The prospect of serving in the army did not fill his heart with joy. Like many young men in the country, he felt alienated from the government, from the official State that demanded taxes and obedience and imposed limitations of all kinds. Having discussed the matter with his family, it was decided he would disappear, dodge the draft so to speak. He would have to leave the country, away from where the army could reach him. The obvious choice was South America, those vast, fertile lands of opportunity so many had chosen before him. But for that, a great deal of money would be needed. Travel was expensive and he would need money to bribe his way out of difficult situations. The old grandmother had a stashed treasure, just for this type of situation. It had even earned her the nickname everyone knew. “Old Gold Bagger” would be a fair if slightly creative translation.

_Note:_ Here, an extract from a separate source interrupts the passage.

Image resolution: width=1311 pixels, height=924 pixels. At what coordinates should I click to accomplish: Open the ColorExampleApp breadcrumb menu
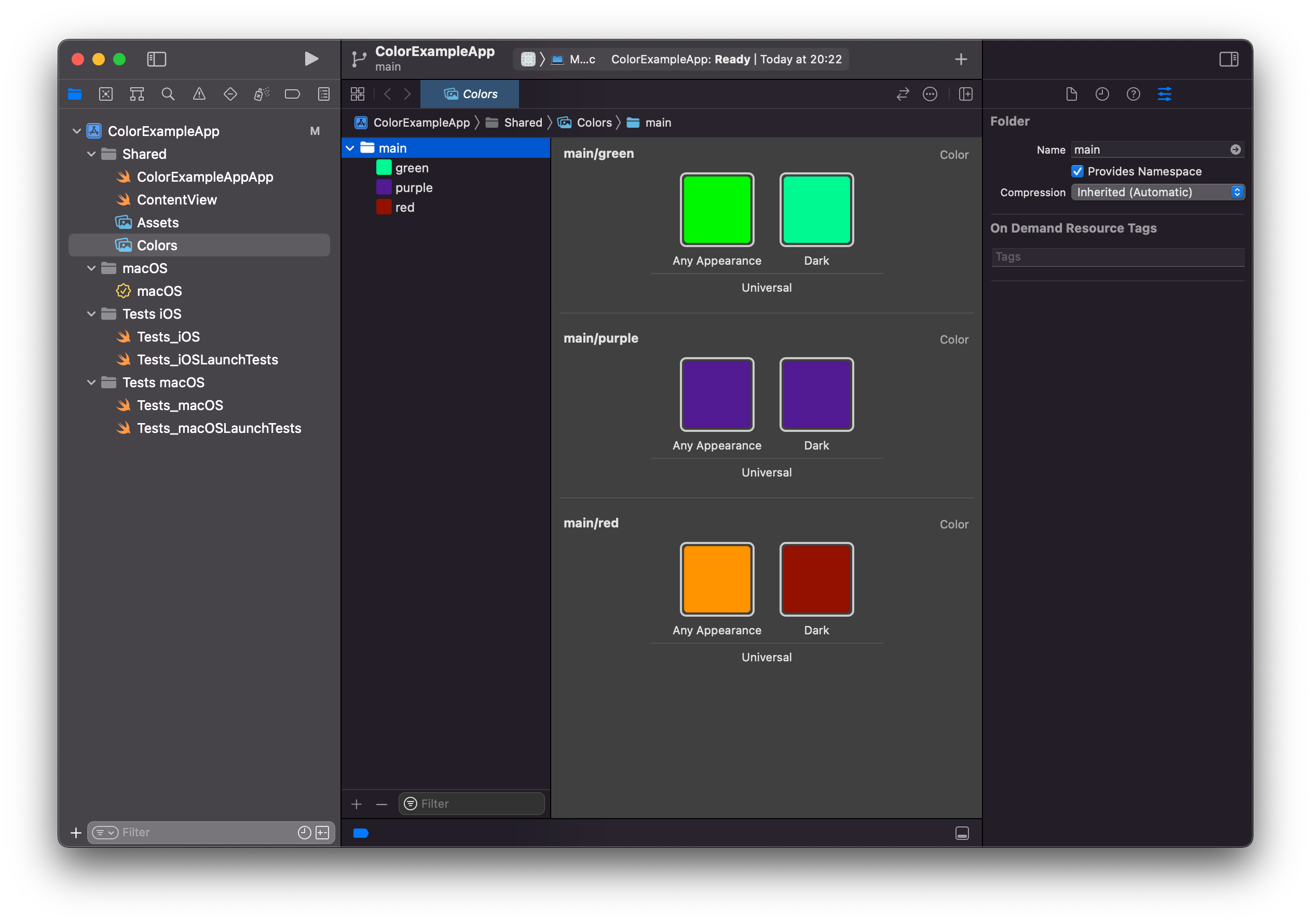click(x=420, y=122)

After a long and arduous journey, he made it to Buenos Aires. One can only imagine how that bustling metropolis presented itself to the young man from the Galilee, gazing at the harbour from the crowded deck of the steamer. Buenos Aires was the place he'd start his new life, away from compulsory service. He had a cousin who had fled like him, a few years before. The cousin was waiting, probably wearing his finest, hair all sleek with brilliantine. You can add a carnation on his lapel, yes, why not? Be it as it may, the young man came on shore and met this cousin of his, whose letters had never stopped making their way to the Old Country.
They proceeded to the immigration officer, that much we know. The language barrier was obvious, and the cousin acted as interpreter. The conversation must have been short, but it produced the much awaited document. It went something like this:
[The officer writes down the ship's details, the date and the port of entry, checks the cousin's papers and proceeds to address the newcomer:]
“Ah, we have a lot of those”, said the officer and wrote down the name as he knew it: ABRAHAM”. He thus produced the I.D. Card for Abraham Jerris Siaga, originally from Kfar Yassif, Akka Perfecture, Southern Syria Province.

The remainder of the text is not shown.